═════ Te lezen fragment ═════

| |
Geschiedenis der Roomsche Kerk. Eerste Deel, 3e Aflevering, bl. 97-144. Te Dordrecht, bij H.R. van Elk. 1853. In roijaal 8vo., met platen; per Aflev. bij inteekening f :-65.
Deze Derde Aflevering, niet minder, ja, wij zouden zeggen nog rijker en gewigtiger van inhoud dan de beide vorige, geeft ons het vervolg van het Tweede Boek, Hoofdstuk IV: het monnikendom; Hoofdstuk V: de aanroeping en vereering van heiligen en hunne overblijfsels enz.; en Hoofdstuk VI, zoo ver het hier geleverd wordt: de treffende overeenkomst tusschen de Heidensche en Pauselijke plegtigheden.

═════

* Opdracht *
Geef het fragment hierboven over de Geschiedenis der Roomsche Kerk alstublieft volledig en letterlijk opnieuw weer.

═════ Gegevensregels ═════

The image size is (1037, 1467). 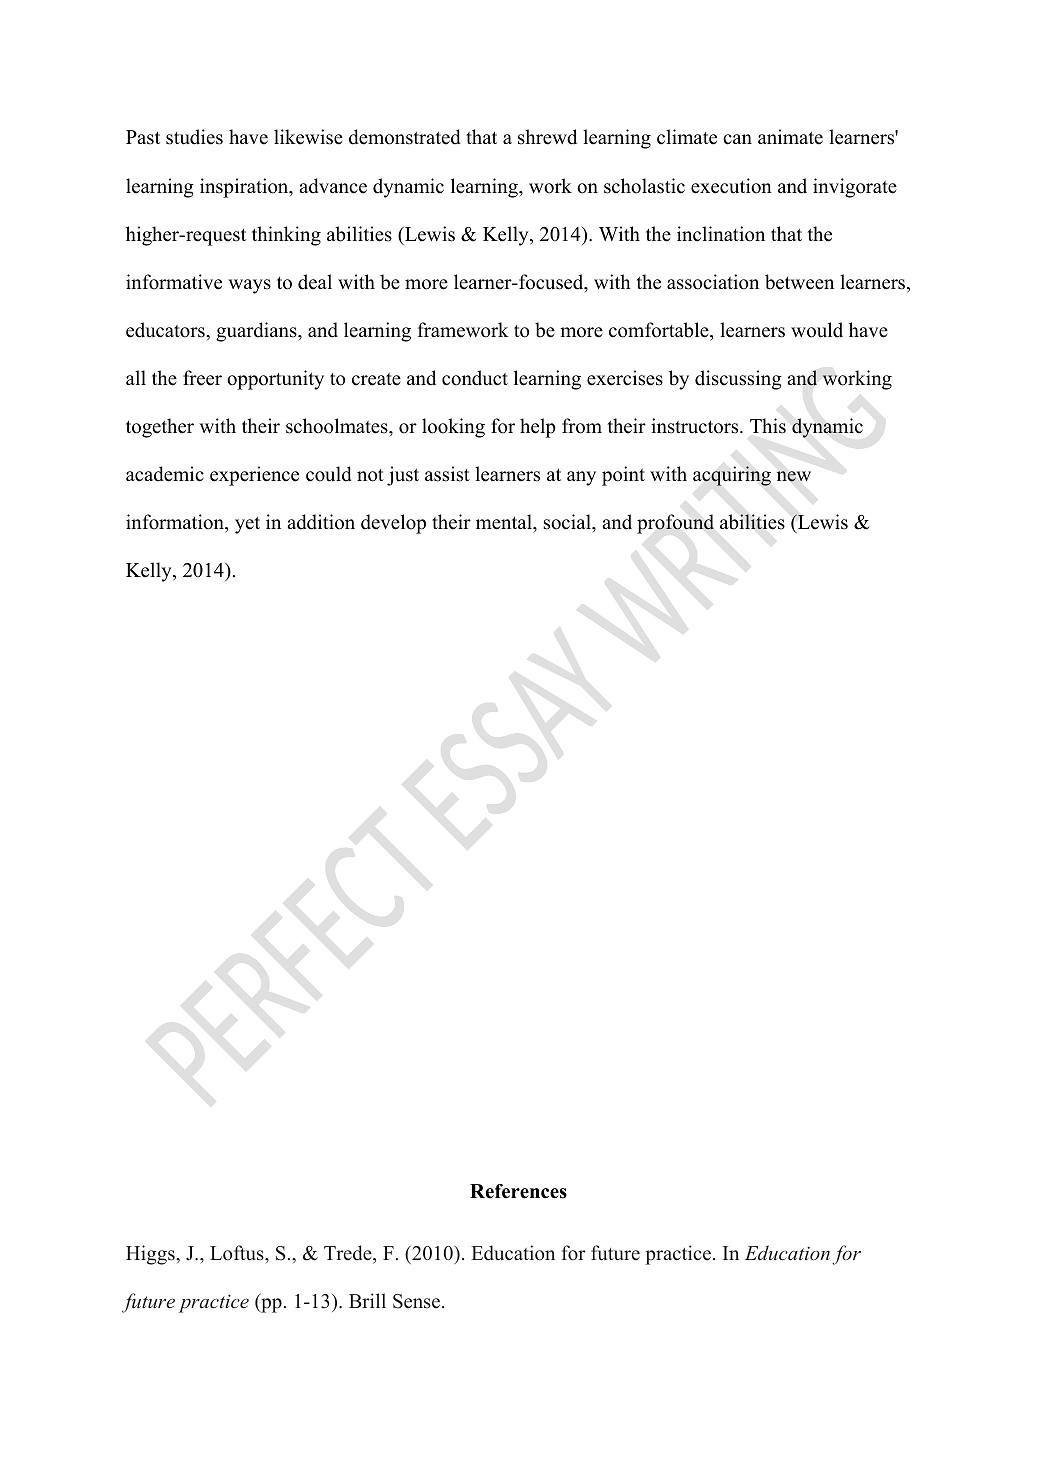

═════

* Verwachte uitvoer *
| |
Geschiedenis der Roomsche Kerk. Eerste Deel, 3e Aflevering, bl. 97-144. Te Dordrecht, bij H.R. van Elk. 1853. In roijaal 8vo., met platen; per Aflev. bij inteekening f :-65.
Deze Derde Aflevering, niet minder, ja, wij zouden zeggen nog rijker en gewigtiger van inhoud dan de beide vorige, geeft ons het vervolg van het Tweede Boek, Hoofdstuk IV: het monnikendom; Hoofdstuk V: de aanroeping en vereering van heiligen en hunne overblijfsels enz.; en Hoofdstuk VI, zoo ver het hier geleverd wordt: de treffende overeenkomst tusschen de Heidensche en Pauselijke plegtigheden.